The expected output is a copy of every line in the records with the string "bold".
Start of Input data
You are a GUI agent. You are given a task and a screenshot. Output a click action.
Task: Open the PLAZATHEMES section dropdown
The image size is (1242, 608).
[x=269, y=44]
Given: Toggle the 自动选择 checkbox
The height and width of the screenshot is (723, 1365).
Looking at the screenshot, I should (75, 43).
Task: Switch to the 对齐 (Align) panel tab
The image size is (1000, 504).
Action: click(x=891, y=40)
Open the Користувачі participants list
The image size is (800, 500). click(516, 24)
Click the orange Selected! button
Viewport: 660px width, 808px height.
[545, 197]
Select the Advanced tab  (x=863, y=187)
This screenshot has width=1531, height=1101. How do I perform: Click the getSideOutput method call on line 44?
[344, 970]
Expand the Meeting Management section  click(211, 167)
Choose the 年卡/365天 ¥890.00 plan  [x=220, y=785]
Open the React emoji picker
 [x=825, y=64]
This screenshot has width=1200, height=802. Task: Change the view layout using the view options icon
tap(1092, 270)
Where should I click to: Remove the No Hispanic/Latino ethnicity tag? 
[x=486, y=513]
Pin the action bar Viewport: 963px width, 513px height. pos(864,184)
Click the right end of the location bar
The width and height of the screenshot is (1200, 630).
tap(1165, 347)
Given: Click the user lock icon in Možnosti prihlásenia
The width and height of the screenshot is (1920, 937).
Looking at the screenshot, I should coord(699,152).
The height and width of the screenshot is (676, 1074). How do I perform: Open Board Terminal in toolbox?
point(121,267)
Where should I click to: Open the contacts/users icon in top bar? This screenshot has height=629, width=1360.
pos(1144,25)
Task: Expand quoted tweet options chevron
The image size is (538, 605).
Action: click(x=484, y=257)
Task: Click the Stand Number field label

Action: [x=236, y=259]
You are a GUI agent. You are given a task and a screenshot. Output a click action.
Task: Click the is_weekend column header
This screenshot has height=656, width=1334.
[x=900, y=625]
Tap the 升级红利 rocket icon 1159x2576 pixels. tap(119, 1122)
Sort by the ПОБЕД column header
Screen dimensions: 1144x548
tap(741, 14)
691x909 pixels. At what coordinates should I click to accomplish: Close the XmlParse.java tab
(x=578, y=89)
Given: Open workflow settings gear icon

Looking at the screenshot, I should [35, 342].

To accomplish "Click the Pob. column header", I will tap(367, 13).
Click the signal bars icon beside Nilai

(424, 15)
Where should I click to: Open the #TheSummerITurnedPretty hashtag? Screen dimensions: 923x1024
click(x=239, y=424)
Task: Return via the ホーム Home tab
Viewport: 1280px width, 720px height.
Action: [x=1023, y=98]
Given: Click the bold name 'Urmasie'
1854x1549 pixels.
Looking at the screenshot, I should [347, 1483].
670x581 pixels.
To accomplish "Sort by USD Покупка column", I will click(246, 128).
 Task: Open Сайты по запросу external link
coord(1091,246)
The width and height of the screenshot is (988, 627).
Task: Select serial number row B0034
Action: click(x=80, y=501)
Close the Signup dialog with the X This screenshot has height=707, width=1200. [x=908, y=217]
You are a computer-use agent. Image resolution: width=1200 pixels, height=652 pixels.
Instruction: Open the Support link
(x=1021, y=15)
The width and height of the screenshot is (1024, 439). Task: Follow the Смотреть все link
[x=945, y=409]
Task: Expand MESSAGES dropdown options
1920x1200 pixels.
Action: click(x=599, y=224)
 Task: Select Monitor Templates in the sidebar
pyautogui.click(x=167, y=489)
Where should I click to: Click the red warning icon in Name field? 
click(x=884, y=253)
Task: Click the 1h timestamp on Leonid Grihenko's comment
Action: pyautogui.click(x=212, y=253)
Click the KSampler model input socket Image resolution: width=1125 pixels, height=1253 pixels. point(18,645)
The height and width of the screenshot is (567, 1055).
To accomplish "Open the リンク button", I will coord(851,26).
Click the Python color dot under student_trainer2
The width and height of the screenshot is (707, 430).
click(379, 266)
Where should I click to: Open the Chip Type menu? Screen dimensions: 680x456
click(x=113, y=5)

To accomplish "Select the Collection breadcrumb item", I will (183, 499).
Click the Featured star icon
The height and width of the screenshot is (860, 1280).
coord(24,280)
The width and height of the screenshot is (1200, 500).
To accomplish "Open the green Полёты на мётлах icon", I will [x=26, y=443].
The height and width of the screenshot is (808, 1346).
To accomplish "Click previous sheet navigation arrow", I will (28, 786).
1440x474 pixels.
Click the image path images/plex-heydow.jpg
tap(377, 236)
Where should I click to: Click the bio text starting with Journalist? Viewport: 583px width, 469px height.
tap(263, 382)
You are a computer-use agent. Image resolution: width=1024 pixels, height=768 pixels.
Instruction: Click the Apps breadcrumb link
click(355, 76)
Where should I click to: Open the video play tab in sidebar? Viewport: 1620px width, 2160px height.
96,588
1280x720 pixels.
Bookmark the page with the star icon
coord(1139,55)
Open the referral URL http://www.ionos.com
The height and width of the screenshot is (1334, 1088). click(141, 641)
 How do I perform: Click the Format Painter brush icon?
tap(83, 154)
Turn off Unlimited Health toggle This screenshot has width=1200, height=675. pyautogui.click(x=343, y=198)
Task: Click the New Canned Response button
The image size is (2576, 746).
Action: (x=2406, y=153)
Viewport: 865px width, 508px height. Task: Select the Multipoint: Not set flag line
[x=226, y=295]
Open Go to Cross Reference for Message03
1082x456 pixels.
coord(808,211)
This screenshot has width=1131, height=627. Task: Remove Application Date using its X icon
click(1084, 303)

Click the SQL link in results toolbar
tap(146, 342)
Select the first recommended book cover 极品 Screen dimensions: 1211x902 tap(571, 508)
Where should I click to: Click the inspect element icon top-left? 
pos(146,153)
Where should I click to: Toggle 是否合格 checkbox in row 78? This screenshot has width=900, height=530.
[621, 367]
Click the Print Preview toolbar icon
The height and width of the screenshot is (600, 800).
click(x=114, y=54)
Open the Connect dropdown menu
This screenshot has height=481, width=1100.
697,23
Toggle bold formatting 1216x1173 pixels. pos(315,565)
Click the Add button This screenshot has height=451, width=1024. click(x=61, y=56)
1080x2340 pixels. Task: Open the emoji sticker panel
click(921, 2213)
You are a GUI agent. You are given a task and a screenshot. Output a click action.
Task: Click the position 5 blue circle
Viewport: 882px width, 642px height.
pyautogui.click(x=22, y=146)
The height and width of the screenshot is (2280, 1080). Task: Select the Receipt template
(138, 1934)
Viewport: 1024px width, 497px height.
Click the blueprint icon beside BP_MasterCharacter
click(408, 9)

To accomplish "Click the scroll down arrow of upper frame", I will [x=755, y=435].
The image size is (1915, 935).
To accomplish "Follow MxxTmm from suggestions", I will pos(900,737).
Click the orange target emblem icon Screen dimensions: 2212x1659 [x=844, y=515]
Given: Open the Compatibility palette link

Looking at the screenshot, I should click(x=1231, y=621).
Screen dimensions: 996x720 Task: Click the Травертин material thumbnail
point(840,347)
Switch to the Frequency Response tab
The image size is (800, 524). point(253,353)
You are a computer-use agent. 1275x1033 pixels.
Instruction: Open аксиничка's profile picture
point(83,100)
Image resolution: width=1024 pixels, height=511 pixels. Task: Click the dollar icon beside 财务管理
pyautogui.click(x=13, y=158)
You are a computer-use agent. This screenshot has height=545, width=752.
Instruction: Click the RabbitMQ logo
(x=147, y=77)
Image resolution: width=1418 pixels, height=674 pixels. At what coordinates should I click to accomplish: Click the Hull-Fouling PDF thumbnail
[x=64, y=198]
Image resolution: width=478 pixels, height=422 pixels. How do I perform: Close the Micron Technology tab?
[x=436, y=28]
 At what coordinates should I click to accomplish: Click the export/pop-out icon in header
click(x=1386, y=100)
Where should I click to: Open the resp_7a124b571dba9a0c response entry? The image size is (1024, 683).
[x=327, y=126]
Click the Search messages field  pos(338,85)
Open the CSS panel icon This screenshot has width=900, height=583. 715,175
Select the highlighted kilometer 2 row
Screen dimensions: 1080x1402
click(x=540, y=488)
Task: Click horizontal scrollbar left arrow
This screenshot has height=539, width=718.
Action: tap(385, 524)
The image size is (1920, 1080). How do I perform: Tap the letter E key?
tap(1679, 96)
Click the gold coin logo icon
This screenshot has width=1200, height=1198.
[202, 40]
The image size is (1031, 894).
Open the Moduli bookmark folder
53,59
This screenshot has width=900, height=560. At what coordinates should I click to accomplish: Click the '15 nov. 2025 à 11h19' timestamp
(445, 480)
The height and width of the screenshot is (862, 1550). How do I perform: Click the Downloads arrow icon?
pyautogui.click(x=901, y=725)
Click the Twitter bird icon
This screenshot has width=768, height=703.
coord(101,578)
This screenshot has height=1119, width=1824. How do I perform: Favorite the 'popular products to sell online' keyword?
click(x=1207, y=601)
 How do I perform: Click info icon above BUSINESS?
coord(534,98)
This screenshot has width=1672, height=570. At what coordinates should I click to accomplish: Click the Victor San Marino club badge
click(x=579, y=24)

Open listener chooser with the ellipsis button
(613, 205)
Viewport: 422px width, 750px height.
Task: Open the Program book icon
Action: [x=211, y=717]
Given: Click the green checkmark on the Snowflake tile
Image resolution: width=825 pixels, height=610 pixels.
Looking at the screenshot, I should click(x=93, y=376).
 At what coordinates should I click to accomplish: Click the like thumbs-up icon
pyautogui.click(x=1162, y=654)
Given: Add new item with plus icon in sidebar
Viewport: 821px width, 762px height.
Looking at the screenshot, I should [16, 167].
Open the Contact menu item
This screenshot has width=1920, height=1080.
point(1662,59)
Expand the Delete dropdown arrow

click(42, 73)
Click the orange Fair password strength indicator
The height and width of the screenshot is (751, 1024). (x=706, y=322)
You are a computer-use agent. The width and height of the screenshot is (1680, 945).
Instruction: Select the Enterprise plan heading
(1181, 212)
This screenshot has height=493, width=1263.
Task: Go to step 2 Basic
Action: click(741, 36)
End of Input data
Reply to the task:
Given: Click the bold name 'Urmasie'
Toggle bold formatting 1216x1173 pixels. pos(315,565)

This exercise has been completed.